Climat-ÉnergieFinance
29 novembre 2009

Rapport 2001-2008 : qui bénéficie des garanties de la Coface ?

Les Amis de la Terre publient une analyse sur les garanties de la Coface octroyées pour le compte de l'Etat entre 2001 et 2008. Opacité, concentration caricaturale des aides à une poignée de multinationales, faiblesse des normes, absence de sanction des entreprises violant les lois : le constat est accablant.

Les Amis de la Terre demandent une remise à plat de la politique française d’aide aux exportations, afin qu’elle encourage une économie durable et non l’inverse.
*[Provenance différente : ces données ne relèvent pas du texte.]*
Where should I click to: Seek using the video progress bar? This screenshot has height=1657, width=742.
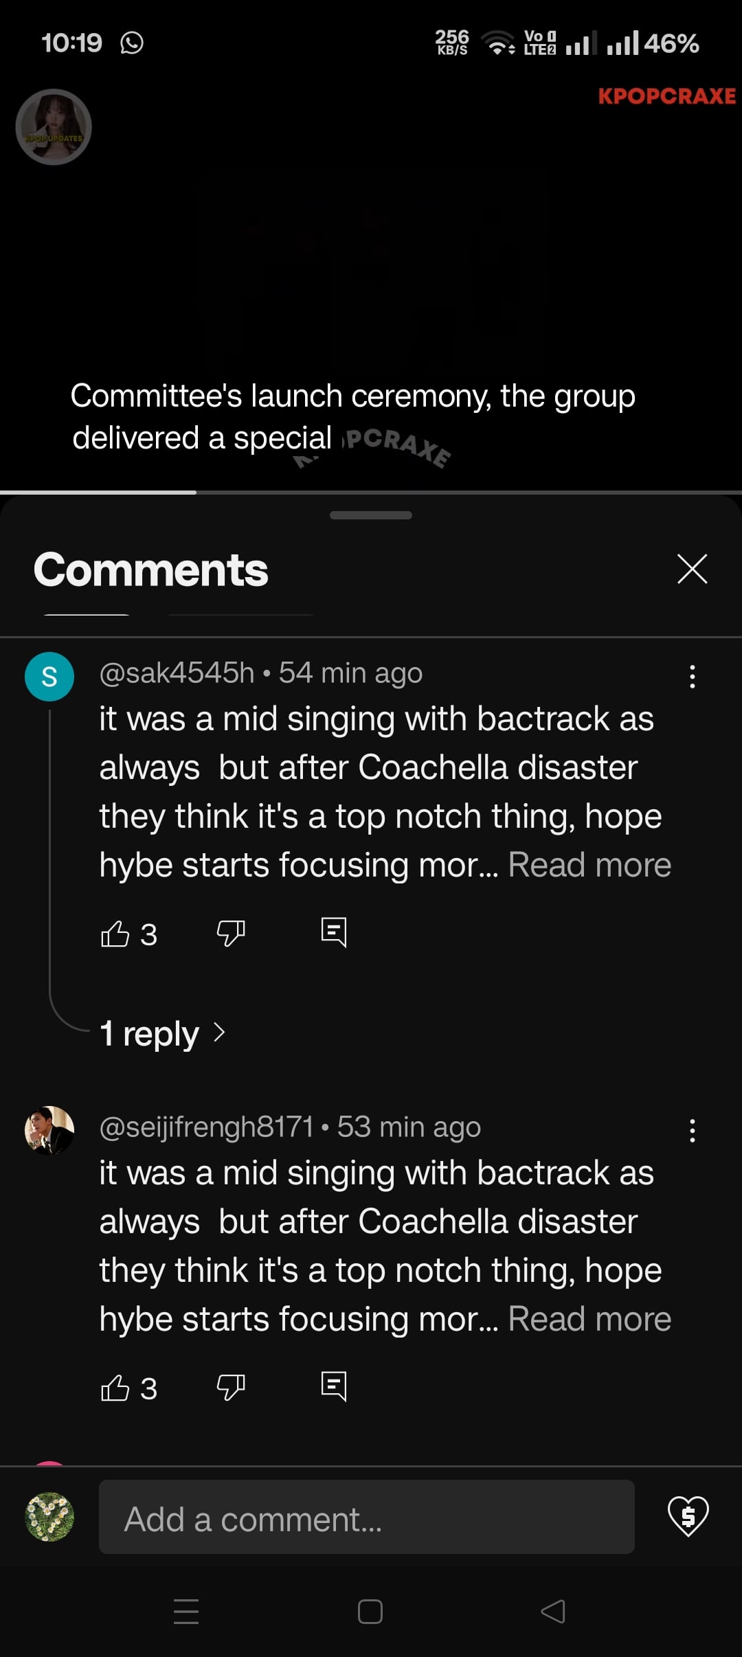tap(371, 492)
Le rapport des Amis de la Terre analyse pour la première fois les garanties de la Coface sous plusieurs angles. Au total, les garanties publiques civiles représentent 25,8 milliards d’euros (les garanties militaires demeurent opaques). Ces dernières incluses, ce sont 61,3 milliards d’euros en 8 ans selon la Coface. Quelles sont les entreprises bénéficiaires ? En 8 ans, la Coface a soutenu 0,08 % des entreprises exportatrices. Les 10 entreprises les plus bénéficiaires concentrent 84 % des garanties publiques (1). Airbus à elle seule représente 37 % des garanties Coface.

Sébastien Godinot, coordinateur des campagnes, analyse : « Alors que l’Etat communique beaucoup sur le nécessaire soutien aux PME, y compris en fustigeant les banques privées de rechigner à la tâche, le constat des garanties Coface fait mal : la politique publique d’aide aux exportations de la France bénéficie à 84 % à 10 multinationales, déjà installées parmi les leaders mondiaux dans leurs secteurs. Le corporate welfare des entreprises les plus puissantes joue donc à plein, et les PME passent à la trappe. Il faut ajouter au tableau la scandaleuse opacité des garanties militaires (plusieurs milliards d’euros par an), opacité qui fait le terreau de la corruption contre laquelle l’Etat français prétend lutter. »
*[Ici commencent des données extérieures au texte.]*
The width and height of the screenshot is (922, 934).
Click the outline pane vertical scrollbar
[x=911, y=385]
Le rapport examine également les catégories environnementales des projets. Mais il met en évidence que les secteurs « aéronautique, espace et navires » et militaires échappent intégralement à l’obligation de classification et donc d’analyse environnementale de la Coface. Or le secteur aéronautique est majeur, et le secteur militaire représentait 50 % des garanties totales en 2002 et 59 % en 2003. Au final, ce sont donc 70 à 90 % des garanties totales qui ne sont ni analysées ni classifiées au regard de leur impact environnemental.
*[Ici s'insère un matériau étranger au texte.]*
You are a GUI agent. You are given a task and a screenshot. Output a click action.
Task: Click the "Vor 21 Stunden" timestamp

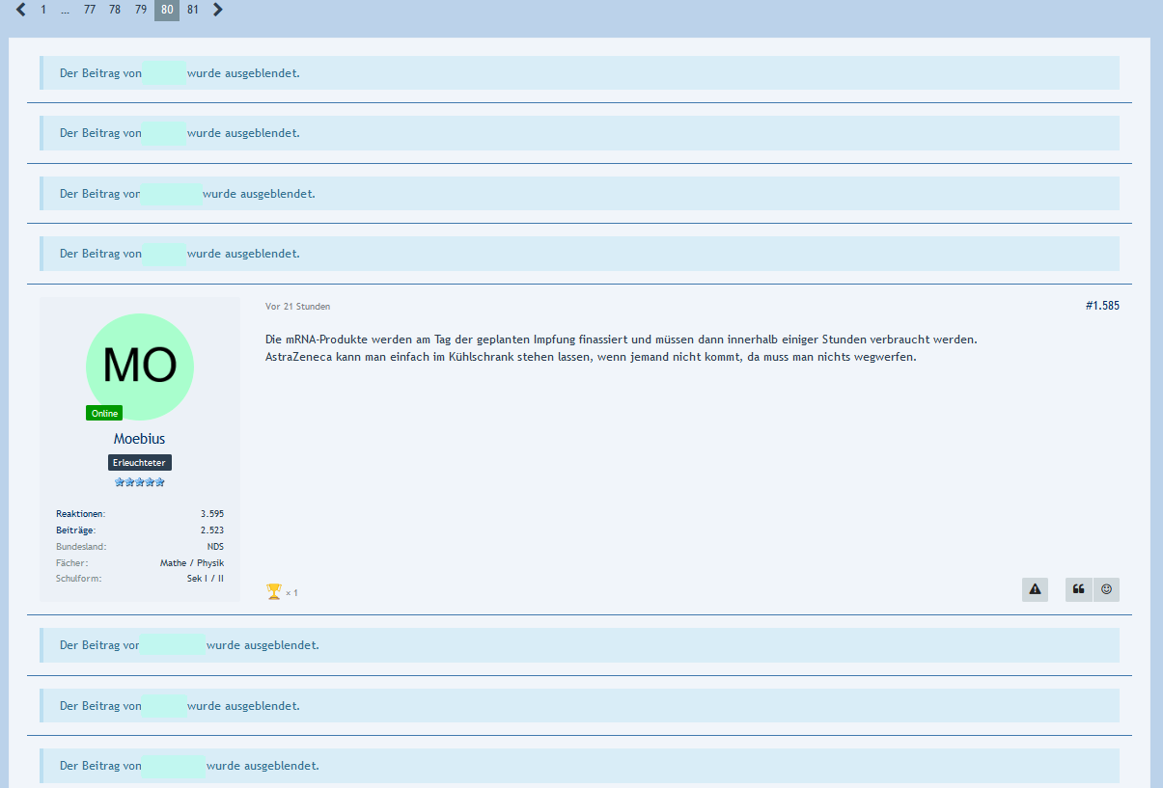click(x=297, y=307)
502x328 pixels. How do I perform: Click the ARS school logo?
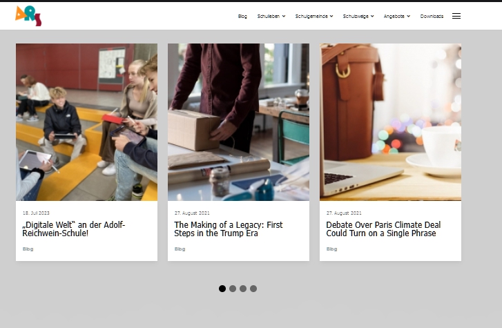(x=28, y=15)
Enfin, le rapport détaille la prise en compte (ou non) du passif environnemental et social des entreprises dans la politique publique d’aide aux exportations, afin de ne soutenir que les exportateurs responsables. En matière environnementale, la Coface se base sur des lignes directrices obsolètes et incomplètes, et à laquelle l’Etat se réserve le droit de déroger ; elle ne dispose en outre d’aucune politique climatique et aucune comptabilité carbone des garanties publiques à 2 mois du Sommet de Copenhague. En matière de corruption, la politique d’aide aux exportations française ne comporte aucun mécanisme de sanction des entreprises condamnées pénalement. Enfin, en matière de responsabilité des entreprises, la Coface se borne à demander à l’exportateur français de prendre connaissance des Principes directeur de l’OCDE, elle n’en demande même pas le respect.

Sébastien Godinot conclut : « Suite à la crise financière et économique, le G20 s’est engagé à fournir 250 milliards de dollars d’aide aux exportations pour relancer le commerce mondial. Pour les Amis de la Terre, ce soutien massif doit être utilisé comme une opportunité pour demander, en contrepartie, des exigences environnementales et sociales strictes, afin que l’économie ainsi aidée par les pouvoirs publics (et les contribuables) soit durable, et non qu’elle aggrave encore les abus et la prédation du système économique dominant. Mais l’opacité de la Coface demeure colossale, ses normes sont faibles et incomplètes, ses moyens de sanction inexistants si les entreprises soutenues violent la loi, et elle se moque totalement du climat. Les Amis de la Terre ont formulé plusieurs recommandations précises pour remettre à plat la politique publique d’aide aux exportations françaises, qui en a un besoin vital pour être cohérente avec la lutte contre les changements climatiques, les engagements contre la corruption et les paradis fiscaux, et pour la responsabilité des entreprises. La balle est dans le camp du gouvernement. »

Notes :

[1] Airbus, Chantiers de l’Atlantique, Alstom, Alcatel, Areva, Siemens, Bouygues, SPIE, Vinci, General Electric.